**DOCUMENT EXTRACT:**
+++

I just finished watching the ESPN documentary called The Last Dance.

If you haven’t watched it yet, I strongly recommend it, especially if you were a sports fan growing up in the 80’s and 90’s.

The documentary follows the 1997/1998 Chicago Bulls team en route to their third consecutive championship (sixth overall with Michael Jordan), and their final season together with Michael Jordan under Phil Jackson.

In addition to covering this final season of the Chicago Bulls, the documentary looked back over the career of Michael Jordan and spent considerable time exploring his unrivaled competitive spirit.

A World of Games

At the same time, I’m reading a book on Game Theory.

Game theory is a branch of behavioral economics that creates theories and hypotheses about how two or more players in a game are expected to behave under different circumstances. In game theory, we are not just talking about cards, board games, or video games. Game theory covers a wide variety of scenarios including business, politics, international trade, and so on.

One thing that I routinely take away from the study of Game Theories, is how often (but not always) cooperation maximizes the total benefit above and beyond competition.

The Thrill of Competition

Competition is something that fascinates me endlessly. As someone who has been extremely competitive my entire life, including to the point of ruining relationships in my formative years, I’ve spent a great deal of time thinking through various ways that competition can show up.

There are some who are competitive to the point where they will do, literally, anything to win. This type of competitive person pays no attention to ethics in their pursuit of victory. What matters most to this person, is simply the victory. Winning and losing is black and white and there is next to nothing that can sour a victory for this type of person.

The truest competitor, in my view, is the one who seeks out greater and greater challenges, seeking only to face opponents at their best. For this competitor, there is no joy in the victory with an asterisk. The greater the challenge, the higher the degree of difficulty, the more satisfying the victory.

I believe that for these, the fiercest of competitors, there is as much cooperation happening as competition.

The values that drive their competitive spirit causes them to see their competitors in a certain way. They see their competition as working toward the same goal. They, ideally, both share the same competitive spirit which therefore compels them to extend respect for their opponent and the game being played. It would be repulsive to these players to sabotage, cheat, or otherwise tamper with the purity of the competition. Again, for these competitors, higher stakes yield more satisfying victories.

+++

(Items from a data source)
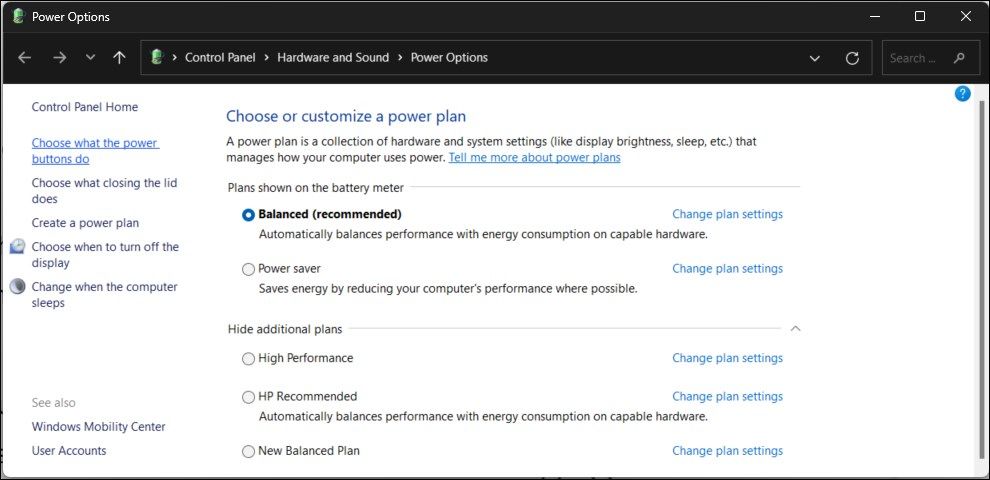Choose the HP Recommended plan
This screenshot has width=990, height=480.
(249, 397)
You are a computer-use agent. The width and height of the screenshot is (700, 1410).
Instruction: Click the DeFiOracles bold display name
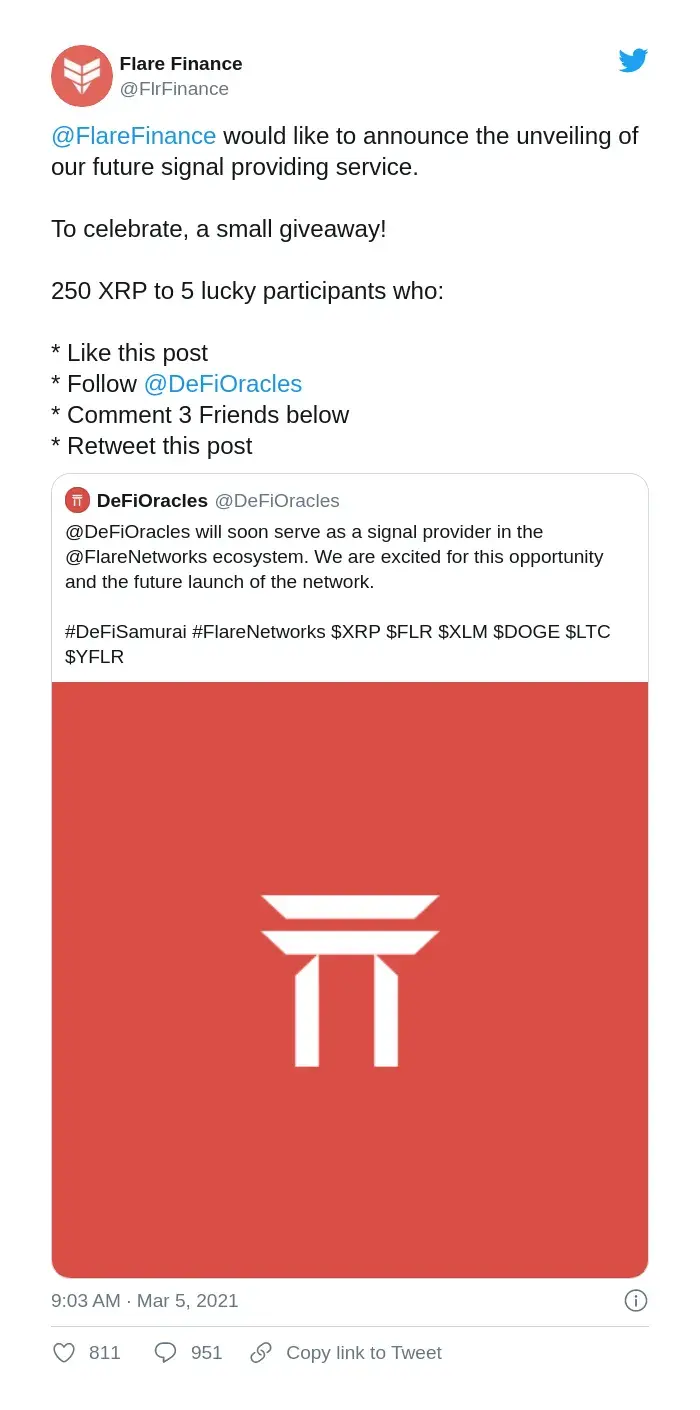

+++

**TASKS TO CARRY OUT:**
1. According to the essay on competition, which season of the Chicago Bulls does The Last Dance follow?
2. Please write out the stretch of the essay on competition from "A World of Games" through "trade, and so on.".

**ANSWERS BELOW:**
1. The 1997/1998 season.

2.
A World of Games

At the same time, I’m reading a book on Game Theory.

Game theory is a branch of behavioral economics that creates theories and hypotheses about how two or more players in a game are expected to behave under different circumstances. In game theory, we are not just talking about cards, board games, or video games. Game theory covers a wide variety of scenarios including business, politics, international trade, and so on.